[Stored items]

******************************

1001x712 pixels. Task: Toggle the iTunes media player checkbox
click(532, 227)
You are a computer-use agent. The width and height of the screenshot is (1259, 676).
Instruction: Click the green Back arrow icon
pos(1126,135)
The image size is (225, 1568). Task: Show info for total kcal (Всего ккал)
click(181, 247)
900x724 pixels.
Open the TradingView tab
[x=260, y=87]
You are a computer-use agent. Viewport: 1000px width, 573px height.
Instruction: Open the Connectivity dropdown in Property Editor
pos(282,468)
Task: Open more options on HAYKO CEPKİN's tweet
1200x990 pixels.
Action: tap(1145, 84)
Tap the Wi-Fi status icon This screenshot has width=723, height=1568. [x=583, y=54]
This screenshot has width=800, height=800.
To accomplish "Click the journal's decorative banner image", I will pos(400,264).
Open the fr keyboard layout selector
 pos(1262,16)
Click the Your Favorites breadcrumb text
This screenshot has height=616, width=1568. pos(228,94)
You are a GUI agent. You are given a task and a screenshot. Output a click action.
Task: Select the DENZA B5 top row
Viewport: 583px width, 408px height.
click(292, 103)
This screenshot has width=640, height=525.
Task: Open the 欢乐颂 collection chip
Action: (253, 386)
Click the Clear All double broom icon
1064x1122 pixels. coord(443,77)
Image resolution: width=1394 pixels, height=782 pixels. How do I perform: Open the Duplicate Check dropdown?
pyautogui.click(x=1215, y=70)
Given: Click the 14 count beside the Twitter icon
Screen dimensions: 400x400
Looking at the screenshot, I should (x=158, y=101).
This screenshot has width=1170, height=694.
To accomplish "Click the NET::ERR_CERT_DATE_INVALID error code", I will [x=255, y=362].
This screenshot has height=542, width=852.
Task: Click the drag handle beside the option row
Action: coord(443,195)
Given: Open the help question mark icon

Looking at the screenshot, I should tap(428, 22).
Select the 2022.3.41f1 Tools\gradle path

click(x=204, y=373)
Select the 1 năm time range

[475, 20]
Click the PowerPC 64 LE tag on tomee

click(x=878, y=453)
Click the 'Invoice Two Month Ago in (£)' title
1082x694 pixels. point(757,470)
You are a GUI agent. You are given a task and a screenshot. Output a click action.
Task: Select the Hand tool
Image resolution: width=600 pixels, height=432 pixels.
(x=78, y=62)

******************************

● **Aim of the exercise**
Provide a faithful, complete copy of the entries above.

● **Response area**
1001x712 pixels. Task: Toggle the iTunes media player checkbox
click(532, 227)
You are a computer-use agent. The width and height of the screenshot is (1259, 676).
Instruction: Click the green Back arrow icon
pos(1126,135)
The image size is (225, 1568). Task: Show info for total kcal (Всего ккал)
click(181, 247)
900x724 pixels.
Open the TradingView tab
[x=260, y=87]
You are a computer-use agent. Viewport: 1000px width, 573px height.
Instruction: Open the Connectivity dropdown in Property Editor
pos(282,468)
Task: Open more options on HAYKO CEPKİN's tweet
1200x990 pixels.
Action: tap(1145, 84)
Tap the Wi-Fi status icon This screenshot has width=723, height=1568. [x=583, y=54]
This screenshot has width=800, height=800.
To accomplish "Click the journal's decorative banner image", I will pos(400,264).
Open the fr keyboard layout selector
 pos(1262,16)
Click the Your Favorites breadcrumb text
This screenshot has height=616, width=1568. pos(228,94)
You are a GUI agent. You are given a task and a screenshot. Output a click action.
Task: Select the DENZA B5 top row
Viewport: 583px width, 408px height.
click(292, 103)
This screenshot has width=640, height=525.
Task: Open the 欢乐颂 collection chip
Action: (253, 386)
Click the Clear All double broom icon
1064x1122 pixels. coord(443,77)
Image resolution: width=1394 pixels, height=782 pixels. How do I perform: Open the Duplicate Check dropdown?
pyautogui.click(x=1215, y=70)
Given: Click the 14 count beside the Twitter icon
Screen dimensions: 400x400
Looking at the screenshot, I should (x=158, y=101).
This screenshot has width=1170, height=694.
To accomplish "Click the NET::ERR_CERT_DATE_INVALID error code", I will [x=255, y=362].
This screenshot has height=542, width=852.
Task: Click the drag handle beside the option row
Action: coord(443,195)
Given: Open the help question mark icon

Looking at the screenshot, I should tap(428, 22).
Select the 2022.3.41f1 Tools\gradle path

click(x=204, y=373)
Select the 1 năm time range

[475, 20]
Click the PowerPC 64 LE tag on tomee

click(x=878, y=453)
Click the 'Invoice Two Month Ago in (£)' title
1082x694 pixels. point(757,470)
You are a GUI agent. You are given a task and a screenshot. Output a click action.
Task: Select the Hand tool
Image resolution: width=600 pixels, height=432 pixels.
(x=78, y=62)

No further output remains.